Records for the task —

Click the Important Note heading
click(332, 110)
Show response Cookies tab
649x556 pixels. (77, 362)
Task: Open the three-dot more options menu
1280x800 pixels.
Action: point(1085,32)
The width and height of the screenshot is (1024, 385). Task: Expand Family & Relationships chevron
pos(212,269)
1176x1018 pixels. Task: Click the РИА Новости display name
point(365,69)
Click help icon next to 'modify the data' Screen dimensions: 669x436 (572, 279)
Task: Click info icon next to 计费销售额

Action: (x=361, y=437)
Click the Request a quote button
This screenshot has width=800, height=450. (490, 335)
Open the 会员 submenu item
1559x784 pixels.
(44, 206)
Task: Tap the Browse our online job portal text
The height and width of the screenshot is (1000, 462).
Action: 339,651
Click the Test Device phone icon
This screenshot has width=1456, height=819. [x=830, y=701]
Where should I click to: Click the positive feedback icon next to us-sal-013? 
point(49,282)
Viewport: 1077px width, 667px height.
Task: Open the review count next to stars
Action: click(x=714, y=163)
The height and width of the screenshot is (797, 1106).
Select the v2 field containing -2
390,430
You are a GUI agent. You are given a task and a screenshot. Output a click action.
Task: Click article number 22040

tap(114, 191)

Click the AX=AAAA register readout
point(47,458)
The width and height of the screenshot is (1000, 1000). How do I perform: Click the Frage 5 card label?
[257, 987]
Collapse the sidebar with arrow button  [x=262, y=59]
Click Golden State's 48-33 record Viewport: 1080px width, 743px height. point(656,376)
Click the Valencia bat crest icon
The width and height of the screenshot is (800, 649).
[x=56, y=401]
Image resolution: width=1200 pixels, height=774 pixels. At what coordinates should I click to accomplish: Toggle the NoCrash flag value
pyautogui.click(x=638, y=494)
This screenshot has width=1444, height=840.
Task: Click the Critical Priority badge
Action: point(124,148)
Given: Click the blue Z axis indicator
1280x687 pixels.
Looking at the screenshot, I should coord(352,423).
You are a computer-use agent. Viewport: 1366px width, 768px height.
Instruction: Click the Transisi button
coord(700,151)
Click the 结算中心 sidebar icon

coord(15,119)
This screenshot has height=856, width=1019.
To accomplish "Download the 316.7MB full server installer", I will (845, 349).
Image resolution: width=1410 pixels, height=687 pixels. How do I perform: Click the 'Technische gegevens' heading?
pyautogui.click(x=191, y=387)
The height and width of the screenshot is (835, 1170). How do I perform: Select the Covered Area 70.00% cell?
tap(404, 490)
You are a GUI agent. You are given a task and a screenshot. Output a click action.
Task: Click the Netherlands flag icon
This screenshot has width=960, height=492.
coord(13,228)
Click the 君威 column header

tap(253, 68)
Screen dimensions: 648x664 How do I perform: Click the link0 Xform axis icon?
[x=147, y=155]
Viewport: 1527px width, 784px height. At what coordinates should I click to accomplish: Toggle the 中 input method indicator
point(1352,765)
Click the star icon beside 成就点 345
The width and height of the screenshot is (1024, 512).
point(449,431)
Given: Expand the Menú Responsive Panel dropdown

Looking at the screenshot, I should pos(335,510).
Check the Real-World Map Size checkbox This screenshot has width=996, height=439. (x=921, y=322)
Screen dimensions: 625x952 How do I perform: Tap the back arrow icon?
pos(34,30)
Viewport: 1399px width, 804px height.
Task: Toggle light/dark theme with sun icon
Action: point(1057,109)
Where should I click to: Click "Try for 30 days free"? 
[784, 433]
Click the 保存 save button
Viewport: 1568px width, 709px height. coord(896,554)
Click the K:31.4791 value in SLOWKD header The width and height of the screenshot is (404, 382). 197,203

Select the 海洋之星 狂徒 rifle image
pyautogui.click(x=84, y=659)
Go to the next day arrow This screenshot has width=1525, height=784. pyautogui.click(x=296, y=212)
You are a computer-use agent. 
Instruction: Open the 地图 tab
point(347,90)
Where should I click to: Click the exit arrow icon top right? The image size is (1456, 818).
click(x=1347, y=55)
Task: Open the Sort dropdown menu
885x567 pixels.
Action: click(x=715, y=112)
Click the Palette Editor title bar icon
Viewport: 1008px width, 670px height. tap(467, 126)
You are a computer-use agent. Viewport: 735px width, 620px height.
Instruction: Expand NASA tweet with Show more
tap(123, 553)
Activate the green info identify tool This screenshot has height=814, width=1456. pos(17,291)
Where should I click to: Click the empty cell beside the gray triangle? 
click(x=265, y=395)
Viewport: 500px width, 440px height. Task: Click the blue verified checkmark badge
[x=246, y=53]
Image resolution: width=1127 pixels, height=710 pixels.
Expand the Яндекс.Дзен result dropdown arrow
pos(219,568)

What the task asks —
Find all lines in the records that hold the word "computer". Copy them.

Output for this exercise —
You are a computer-use agent. Viewport: 1366px width, 768px height.
You are a computer-use agent. 
You are a computer-use agent. Viewport: 735px width, 620px height.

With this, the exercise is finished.